§ **THE TASK**:
Copy the records starting with the line that contains "You are a computer-use agent. 1568x627" and continuing through the end of the records, requests included. Scale every coordinate in the answers by 1.4, rounding to whole numbers with halves rounded up, and leave the pictures out.

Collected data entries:
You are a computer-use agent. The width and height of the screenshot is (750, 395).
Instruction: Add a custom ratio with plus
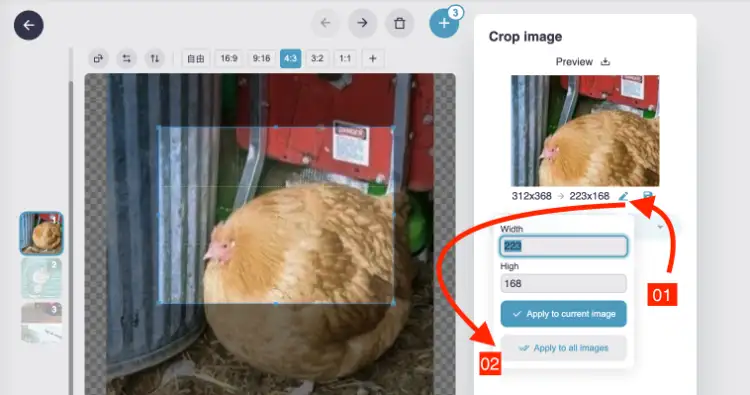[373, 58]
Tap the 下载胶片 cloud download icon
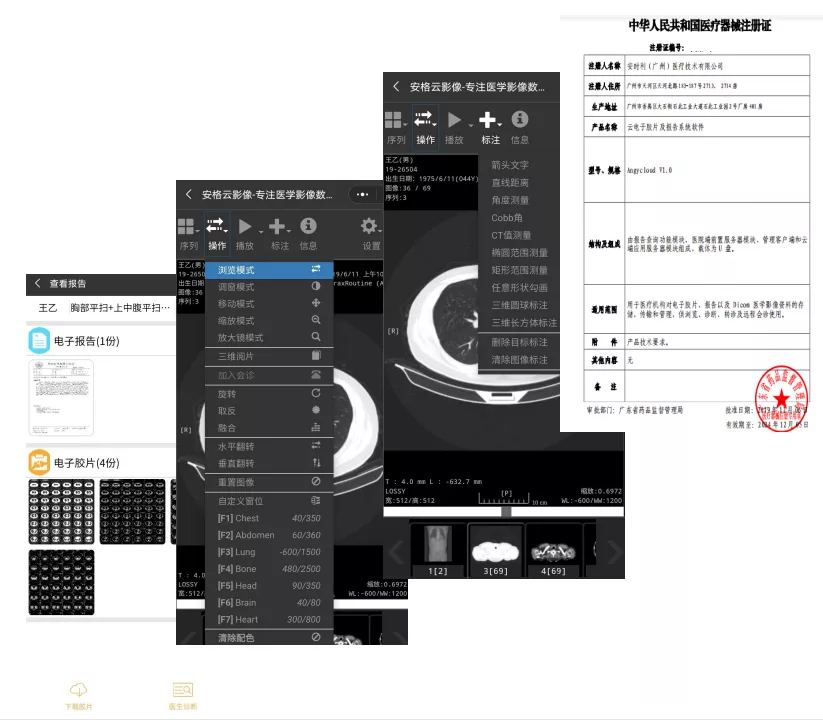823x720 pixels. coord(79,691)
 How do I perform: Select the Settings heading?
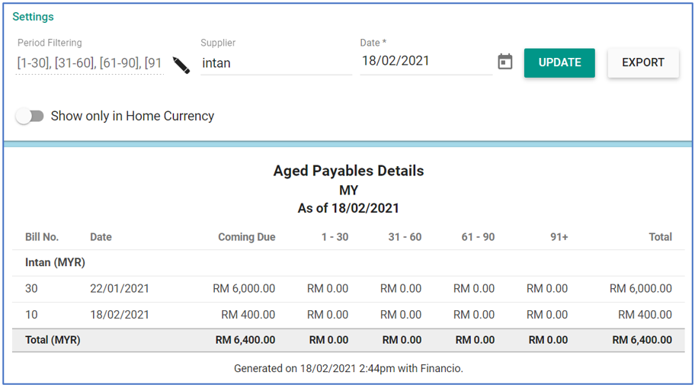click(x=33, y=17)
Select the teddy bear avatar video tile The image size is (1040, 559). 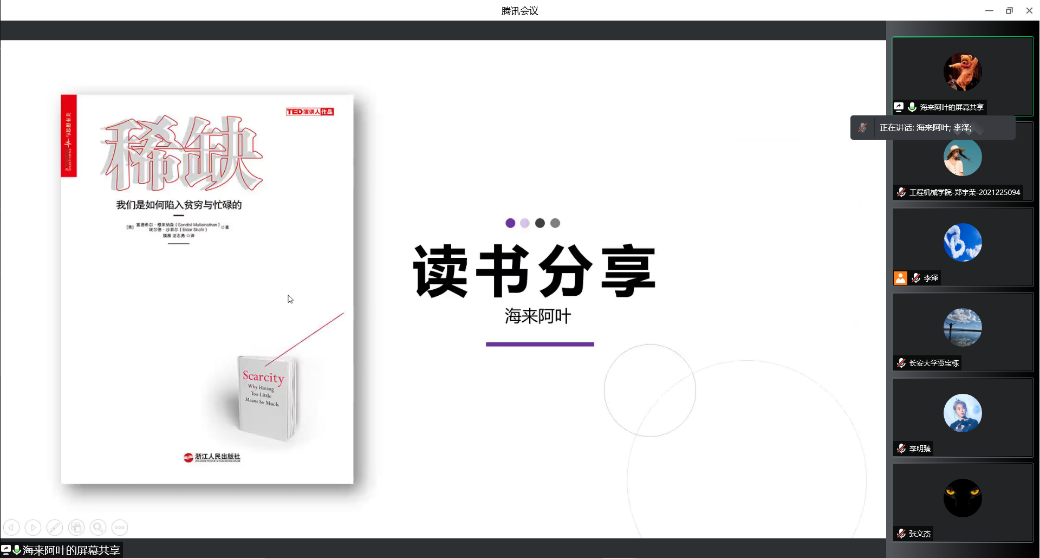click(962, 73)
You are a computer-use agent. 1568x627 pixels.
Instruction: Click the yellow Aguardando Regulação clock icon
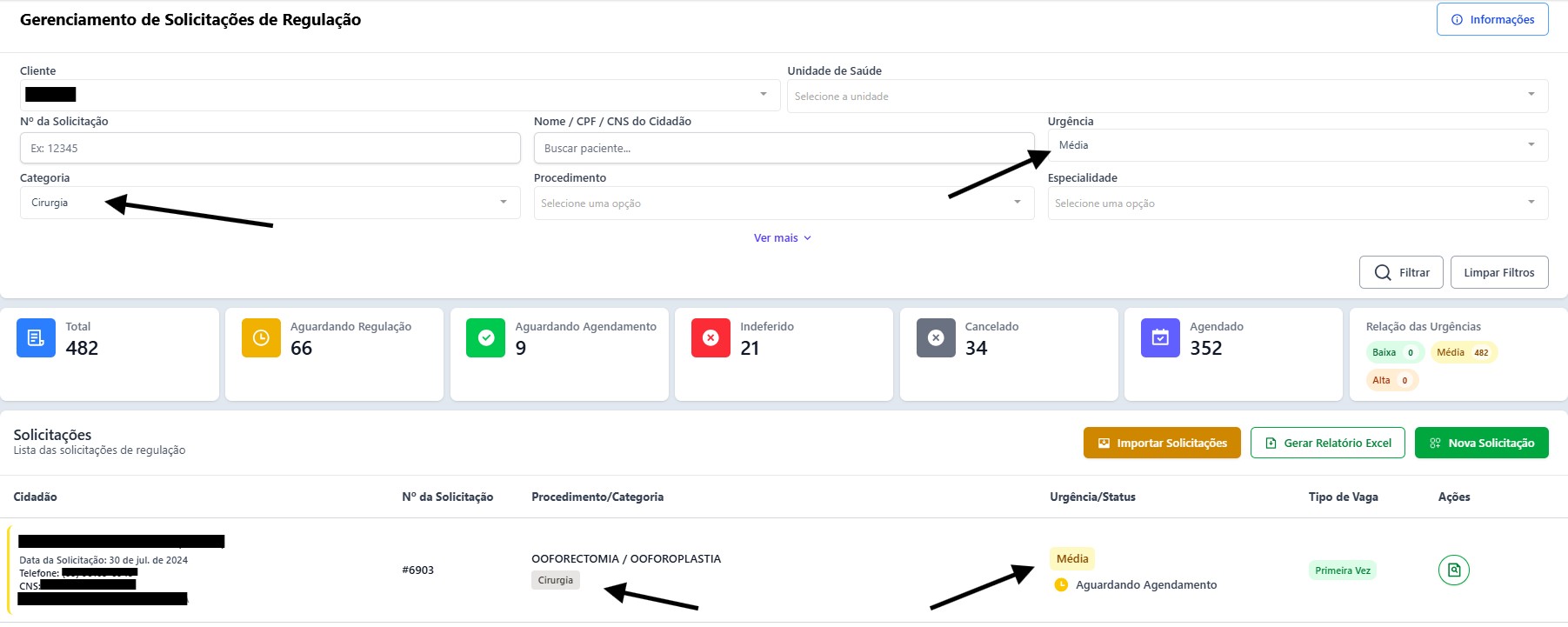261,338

§ **RESPONSE TO THE TASK**:
You are a computer-use agent. 1568x627 pixels.
Instruction: Click the yellow Aguardando Regulação clock icon
365,473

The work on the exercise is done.